(PASSAGE):
§
I have the gray EZ Track now. The problem I have found with such tracks is that there are always manufacturing variations in the plastic ballast that cause the track sections not to line up well. I've never had a Lionel train car derail on FasTrack. But I have had plenty of derailments on the Bachmann EZ Track (and random uncouplings, damnit...)
Luckily the last two cars are Army troop carriers filled with guys ready to help. The last car is a troop carrier/hospital car (Model Power). It was tragic when a random uncoupling caused it to fall off the back only to be rear-ended and knocked off the track by the loco on the next pass.
Unfortunately the hospital car had been carrying the only medical personnel and they were all killed.
§
(THINGS TO DO):
(a) Answer these questions about the model train passage:
(i) On which track does the writer report never having had a Lionel train car derail?
(ii) Which company made the troop carrier/hospital car?
(iii) After the hospital car fell off the back, what rear-ended it and knocked it off the track?
(b) Continue the model train passage, beginning after its final sentence.
§
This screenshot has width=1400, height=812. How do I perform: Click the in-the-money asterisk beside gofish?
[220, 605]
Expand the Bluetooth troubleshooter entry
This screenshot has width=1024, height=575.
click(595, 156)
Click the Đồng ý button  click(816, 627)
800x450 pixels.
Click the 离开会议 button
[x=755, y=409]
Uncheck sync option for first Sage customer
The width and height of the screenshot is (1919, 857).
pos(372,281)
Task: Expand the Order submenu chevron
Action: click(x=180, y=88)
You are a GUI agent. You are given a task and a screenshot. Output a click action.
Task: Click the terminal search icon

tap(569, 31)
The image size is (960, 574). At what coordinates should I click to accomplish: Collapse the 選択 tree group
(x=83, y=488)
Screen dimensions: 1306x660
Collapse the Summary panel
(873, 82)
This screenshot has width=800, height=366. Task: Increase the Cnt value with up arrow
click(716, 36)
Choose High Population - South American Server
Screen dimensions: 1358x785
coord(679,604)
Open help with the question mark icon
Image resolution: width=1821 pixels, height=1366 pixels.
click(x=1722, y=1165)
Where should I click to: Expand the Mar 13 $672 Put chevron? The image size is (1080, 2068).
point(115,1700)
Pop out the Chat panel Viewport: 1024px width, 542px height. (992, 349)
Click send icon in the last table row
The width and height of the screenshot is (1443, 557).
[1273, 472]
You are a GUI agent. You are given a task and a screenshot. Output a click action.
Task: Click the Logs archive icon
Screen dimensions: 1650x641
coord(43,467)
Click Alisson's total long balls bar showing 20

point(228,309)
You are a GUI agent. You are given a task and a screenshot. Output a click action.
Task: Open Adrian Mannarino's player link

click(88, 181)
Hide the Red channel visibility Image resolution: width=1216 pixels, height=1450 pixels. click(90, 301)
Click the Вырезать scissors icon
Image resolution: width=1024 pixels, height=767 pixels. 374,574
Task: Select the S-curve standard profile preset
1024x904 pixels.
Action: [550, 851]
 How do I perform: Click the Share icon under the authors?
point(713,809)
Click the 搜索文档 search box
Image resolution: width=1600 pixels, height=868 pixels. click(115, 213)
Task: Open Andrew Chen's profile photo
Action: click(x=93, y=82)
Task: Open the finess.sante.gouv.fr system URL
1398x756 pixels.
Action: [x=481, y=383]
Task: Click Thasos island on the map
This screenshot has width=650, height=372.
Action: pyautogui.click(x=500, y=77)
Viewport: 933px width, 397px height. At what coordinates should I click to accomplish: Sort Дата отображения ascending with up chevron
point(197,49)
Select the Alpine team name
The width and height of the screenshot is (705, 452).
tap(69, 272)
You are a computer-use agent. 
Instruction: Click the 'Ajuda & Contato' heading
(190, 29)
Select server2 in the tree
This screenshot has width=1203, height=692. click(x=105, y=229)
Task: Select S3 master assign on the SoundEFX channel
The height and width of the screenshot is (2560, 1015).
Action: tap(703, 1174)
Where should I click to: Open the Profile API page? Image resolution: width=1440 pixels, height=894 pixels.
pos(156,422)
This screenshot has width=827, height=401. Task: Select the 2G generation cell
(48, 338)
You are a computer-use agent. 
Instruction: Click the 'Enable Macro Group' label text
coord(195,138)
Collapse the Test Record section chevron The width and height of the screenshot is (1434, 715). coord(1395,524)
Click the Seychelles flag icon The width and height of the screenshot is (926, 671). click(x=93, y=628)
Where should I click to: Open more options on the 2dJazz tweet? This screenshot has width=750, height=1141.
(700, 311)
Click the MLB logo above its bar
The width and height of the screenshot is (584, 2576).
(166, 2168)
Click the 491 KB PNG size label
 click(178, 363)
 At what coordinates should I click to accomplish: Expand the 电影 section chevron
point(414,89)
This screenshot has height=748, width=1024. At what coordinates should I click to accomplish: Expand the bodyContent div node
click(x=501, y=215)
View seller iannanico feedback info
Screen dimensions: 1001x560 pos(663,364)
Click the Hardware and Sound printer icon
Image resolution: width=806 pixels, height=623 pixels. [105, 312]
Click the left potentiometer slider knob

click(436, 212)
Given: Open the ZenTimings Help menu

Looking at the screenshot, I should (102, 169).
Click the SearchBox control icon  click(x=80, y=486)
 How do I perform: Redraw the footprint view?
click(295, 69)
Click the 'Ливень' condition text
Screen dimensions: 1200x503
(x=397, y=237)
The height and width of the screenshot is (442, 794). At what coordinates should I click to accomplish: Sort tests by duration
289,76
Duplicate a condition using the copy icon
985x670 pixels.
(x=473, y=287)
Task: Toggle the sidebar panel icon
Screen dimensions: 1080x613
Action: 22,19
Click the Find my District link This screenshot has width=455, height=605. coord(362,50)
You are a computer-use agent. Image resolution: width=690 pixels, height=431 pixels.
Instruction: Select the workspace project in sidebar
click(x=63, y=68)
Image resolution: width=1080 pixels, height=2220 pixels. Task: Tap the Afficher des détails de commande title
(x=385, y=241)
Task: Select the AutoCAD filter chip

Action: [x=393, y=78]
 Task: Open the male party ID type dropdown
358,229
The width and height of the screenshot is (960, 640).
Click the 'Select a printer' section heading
§
(ANSWERS TO THE PROBLEMS):
(a)
(i) FasTrack
(ii) Model Power
(iii) The loco, on its next pass

(b)
And here I had them looking in the wrong place. My explanation to visitors as to my somewhat eclectic choice of cars (including a searchlight car and two Army troop carriers, along with a Coca-Cola tank car - because Army guys get thirsty...) was that the train was searching for Osama bin Laden in the Christmas tree. (Well, they haven't found him yet, so he could be there. Just think of the layout I could create with the 25 million dollar reward.)
It hadn't occurred to me that Al-Qaeda may have had an agent on the train.
Am I the only one who invents stories to go with the trains?
But realistically, the Model Power cars came with the hook couplers. I installed the Bachmann style couplers on them. But I have run into trouble based on the order in which the trains are coupled. All other cars (Bachmann and Athearn) had Bachmann style couplers, but the couplers don't always line up correctly due to variations in the height of the cars. One little bump, and the cars can become uncoupled.
I like the Bachmann style couplers. They look more realistic (like the real ones that guaranteed that most yard men eventually lost a thumb.)
Of course the layout is still on carpeting. About the lowest pile carpeting there is, but that is the most likely culprit for the bumps.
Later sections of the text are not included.